CUT-OUT GIRLS. Picture: Supplied

Regret, revenge and randomness are just some of the themes that run through writer and director Nicola Hanekom’s first feature film in cinemas now.

Cut-Out Girls, a youth thriller, is an interwoven story of eight characters with date-rape as a central theme amid many unpredictable twists and turns.

The film is based on a play of the same name. The story came to life after Hanekom read about a number of date-rape incidents in a club in her neighbourhood.

“She was intrigued by how some men perceive blurred lines when they are rock solid. Somehow when a woman is drugged or drunk they think it is okay. How could this be?

“I still don’t know why this happens, but the film takes a long, hard look at it and explores several angles,” she said.

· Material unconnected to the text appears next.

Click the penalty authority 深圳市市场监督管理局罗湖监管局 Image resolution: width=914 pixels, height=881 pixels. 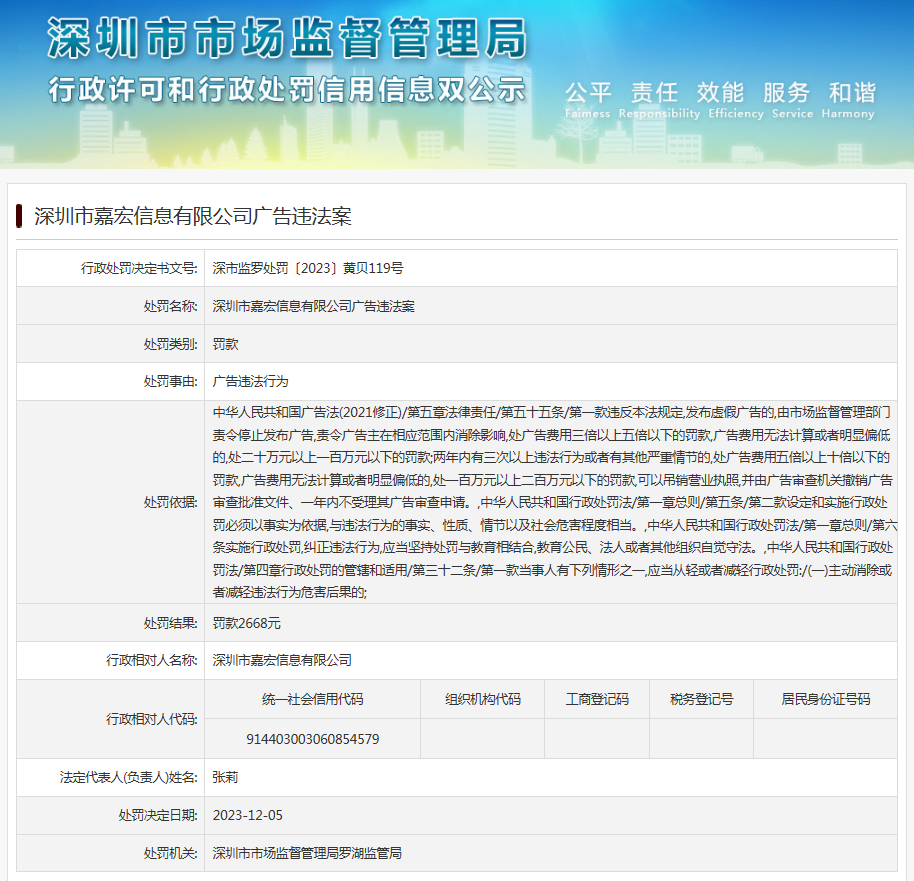tap(307, 853)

Because of the sensitivity of the plot as a woman, Hanekom made sure that while making the film, she was mindful of the survivors of rape or sexual assault and how they would feel while watching the film.

“I made sure that there is no graphic violence or nudity in the film. I tried to work with sensitivity, but without diluting the psychological impact of the story.

In the back of my mind I felt an obligation to all the survivors of rape or sexual assault out there.

“I wanted to do my best for them,” said the writer-director.

She said each of the eight characters highlight a different aspect. In this way there is someone for every viewer to identify with.

Produced by Grant Swanby, the youth thriller stars some of the country’s best new talent including, Joel Rosenblatt, Cody Mountain, Keziah Gabriel, Chloe Papademetriou, Meghan Oberholzer, Ashleigh van der Hoven and Atlanta Johnson.

“I was lucky enough to have written a play for the same cast on which the screenplay is based. So, I knew the cast members extremely well and wrote the parts for them.

“I had spent a lot of time in rehearsal with them. We had to be brave and trust each other to have the courage to do this.

“They are young, talented and awesome,” Hanekom said.

Explaining the difference when turning the play into a movie, Hanekom said it was a tricky process.

“The screenplay was tricky to write because of the multi-character plot. I was weaving many stories together and had limited time per character to create depth, empathy and a complete emotional journey.

“The directing process is so special. It is the time during filming when you try to capture the magic and honesty that will be your film.

“We had limited time due to our budget and shot at a rapid pace,” she said. Hanekom said the reason every South African over 18 should watch this film was because it could affect change. “Because we do not need to be a nation that rapes. Because this film brings truth and hope.

“Because a percentage of proceeds will go to Rape Crisis. Every mom should not only take her daughter, but her son if they are over 18.

“Our hashtag goes a long way to explain this. It kind of says it all: #InEveryMomentLiesAChoice be vigilant with yourself.

“Your choices determine who you are. Be a good human,” she said.